> **EXERCISE SET**
**A.** Answer these questions using the comments on IT as a commodity:
(i) In the comment that uses e-mail as an example, what is said to be becoming more commoditized?
(ii) What three uses of e-mail does that comment list?
(iii) In the reply updated 10th Jun 2010, which aspects of IT are described as close to commodity status?
**B.** From the comments on IT as a commodity, pull out the passage starting with "For example, E-mail" and going on through "obtain these benefits.".
**C.** Write what comes next in the comments on IT as a commodity, picking up after their last sentence.

Those that lead their industry make market time decisions to changing market dynamics and leverage technology to leap over their competition and IT organizations that are "business driven" are not commodity.

Michele Hudnall
http://www.novell.com/communities/blogs/mhudnall
The point is that the building and running of IT is becoming more commoditized, not the business use.

For example, E-mail is a vitally important for many companies. It is used for customer marketing, customer support and performing business transactions. However, that does not mean that a company needs to run its own email servers to obtain these benefits.

Kim Terry
www.terrosatech.com
0 Votes
+ -
RE: Four reasons why IT is more than a 'commodity'
dwwright99@... Updated - 10th Jun 2010
"Companies need to be looking at what value they can bring to the world, then leveraging technology to support that initiative." ...well,duh. Information Technology is just one of the resources an organization has to marshal effectively to be successful. Granted, it is a multi-faceted resource than can be difficult to utilize, especially since it is a much newer resource than the better known hard assets like plant and materials, and expensed resources like people. Some aspects, like pure processing cycles and storage are close to commodity status, but that leaves much to be managed; don't think of IT as a monolith.

> **DATA**
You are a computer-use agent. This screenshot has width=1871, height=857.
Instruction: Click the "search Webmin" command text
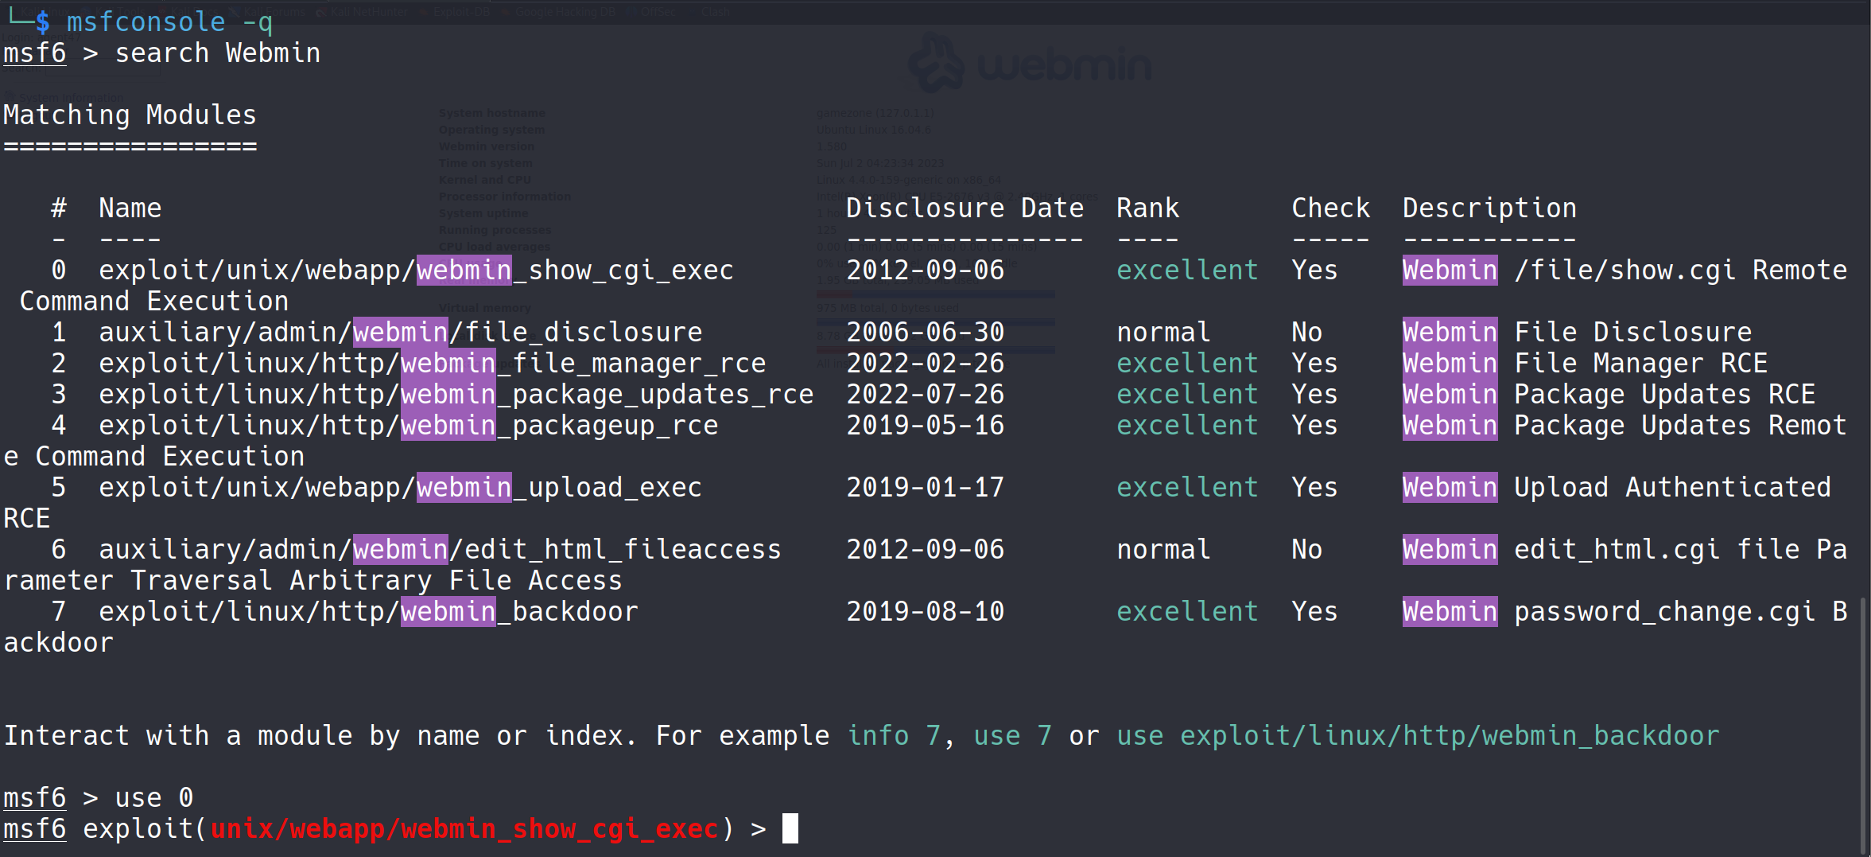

> **PER-TASK ANSWERS**
**A.**
(i) The building and running of IT.
(ii) Customer marketing, customer support and performing business transactions.
(iii) Pure processing cycles and storage.

**B.**
For example, E-mail is a vitally important for many companies. It is used for customer marketing, customer support and performing business transactions. However, that does not mean that a company needs to run its own email servers to obtain these benefits.

**C.**
I liked dwwright99's comment: its a resource to be marshaled, like human capital... its what we use to capture, manipulate, and transmit data. However, its ability to be more than a commodity (confer a sustainable competitive advantage), depends in part, on a) its boundaries and b) the context of its use.

IT has boundaries: capability, network, and permission. Consider fax.

On capabilities, there remain things we can't digitize... remember the Fedex ad with the butcher dangling sausages and saying "fax this". 3d printers let us e-share plastic models, but how long before clothes, food, genomes? Will those technologies not confer competitive advantage?

Technical challenges once overcome face distribution, or network challenges: fax infrastructures were not always universal and those that deployed them faced a tradeff: capital and operating cost for capability - advantage was conferred if faxing, was important (directly for operatons or tangentially for attracting technology motivated talent).

Beyond capability and network barriers, licenses and patents constitute permission barriers. Surely a food faxing patent licensee would have a competitive advantage - at least over those that didn't and again, as long food distribution was valuable.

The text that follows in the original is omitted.